The Second Missionary Journey

The Apostolic Council, which was studied in the last lesson, was
an important step in the progress of Christian liberty. By it the
Judaizers were definitely repudiated, and salvation was based upon
faith alone apart from the works of the law. But many practical
difficulties still remained to be solved.

Galatians 2:11-21

One such difficulty appeared at Antioch soon after the council. Gal.
2:11-21. The council had established the freedom of the Gentile
Christians from the Mosaic Law, but it had not been determined that
the Jewish Christians should give up the Law. No doubt the Jewish
Christians were inwardly free from the Law; they depended for
their salvation not at all upon their obedience to God's commands
as set forth in the Law of Moses, but simply and solely upon the
saving work of Christ accepted by faith. But so far as had yet
been revealed, it might conceivably be the will of God that they
should still maintain their connection with Israel by observing the
whole of the Law including even its ceremonial requirements. In
order, however, that the ceremonial requirements of the Law might
be observed, the Jews had always been accustomed to avoid table
companionship with Gentiles. What should be done, therefore, in
churches like the church at Antioch, which were composed both of
Jewish Christians and of Gentile Christians? How could the Jewish
Christians in such churches continue to observe the ceremonial law,
and still hold table companionship with their Gentile brethren?
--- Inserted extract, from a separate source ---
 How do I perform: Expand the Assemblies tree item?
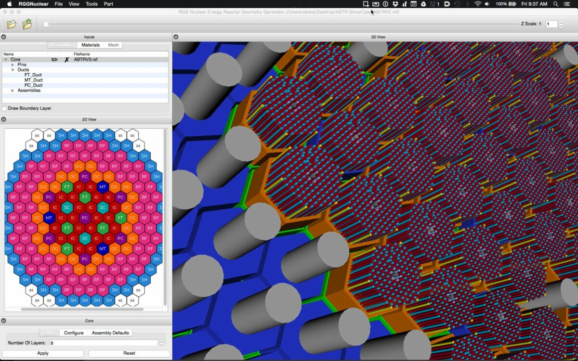point(13,90)
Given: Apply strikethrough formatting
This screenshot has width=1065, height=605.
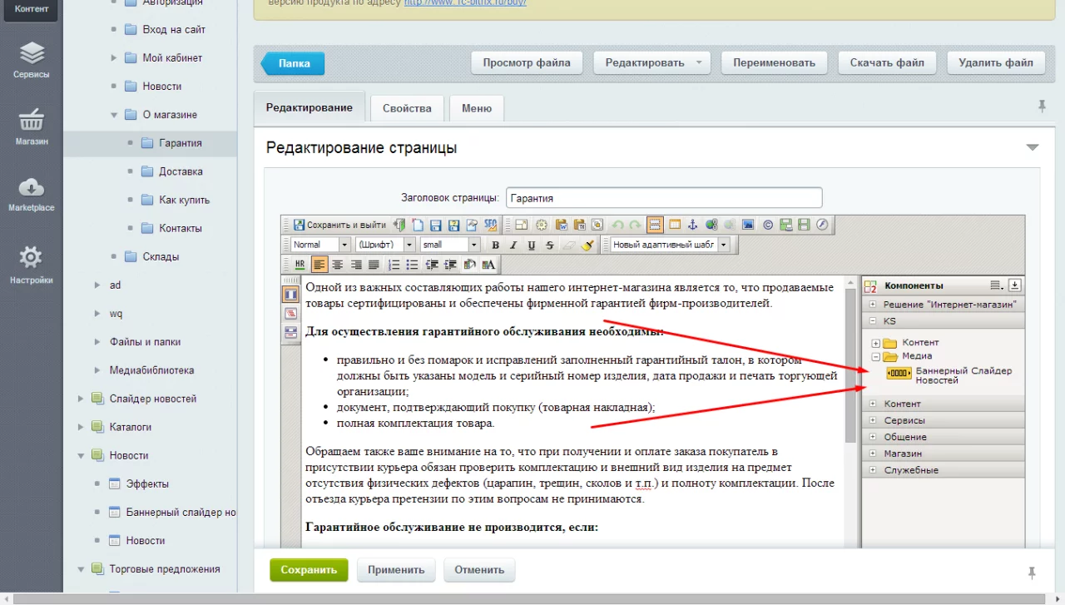Looking at the screenshot, I should [x=550, y=245].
This question faced the apostle Peter on a visit which he made
to Antioch after the Apostolic Council. At first he answered the
question in the interests of Gentile freedom; he allowed the unity
of the Church to take precedence over the devotion of Jewish
Christians to the ceremonial law. He held table companionship,
therefore, with the Gentile Christians, and he did so out of true
conviction with regard to the new Christian freedom. But when
certain men came to Antioch from James, Peter was afraid to be seen
transgressing the ceremonial law, and so began to withdraw himself
from table companionship with his Gentile brethren.
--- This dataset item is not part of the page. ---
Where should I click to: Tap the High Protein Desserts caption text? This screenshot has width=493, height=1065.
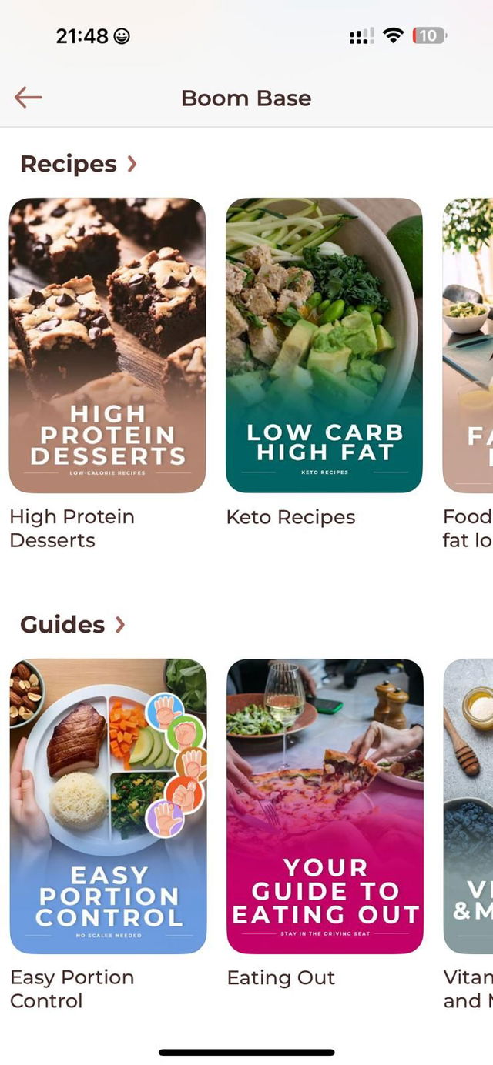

Peter's action, because of its inconsistency, endangered the
very life of the Church. Peter had given up the keeping of the
ceremonial law in order to hold table companionship with the Gentile
Christians. Then he had undertaken the keeping of the ceremonial law
again. Might not the Gentile Christians be tempted to do the same
thing, in order to preserve their fellowship with the greatest of
the original apostles? But if the Gentile Christians should begin
to keep the ceremonial law, they could not fail to think that the
keeping of the ceremonial law was somehow necessary to salvation.
And so the fundamental principle of Christianity--the principle of
salvation by Christ alone apart from human merit--would be given up.
The danger was imminent.

But God had raised up a man to fight the battle of the Church.
Absolutely regardless of personal considerations, devoted solely to
the truth, the Apostle Paul withstood Peter before the whole Church.
It is exceedingly important to observe that Paul did not differ from
Peter in principle; he differed from him only in practice. He said
to Peter in effect, "You and I are quite agreed about the principle
of justification by faith alone; why, therefore, do you belie your
principles by your conduct?" In the very act of condemning the
practice of Peter, therefore, Paul commends his principles; about
the principles of the gospel the two chief apostles were fully
agreed. Undoubtedly Peter was convinced by what Paul said; there was
no permanent disagreement, even about matters of practice, between
Peter and Paul. Thus did the Spirit of God guide and protect the

Acts 15:36 to 18:22

Soon afterward Paul went forth from Antioch on his "second
missionary journey." Acts 15:36 to 18:22. Journeying with Silas
by the land route to Derbe and to Lystra, where Timothy became
his associate, he then apparently went to Iconium and Pisidian
Antioch and then northward into Galatia proper, that is "Galatia"
in the older and narrower sense of the term. Finally he went down
to Troas, a seaport on the Ægean Sea. At Troas he must have been
joined by Luke, the author of The Acts, since the narrative in Acts
here begins to be carried on by the use of the first person, "we,"
instead of "they," thus showing that the author was present.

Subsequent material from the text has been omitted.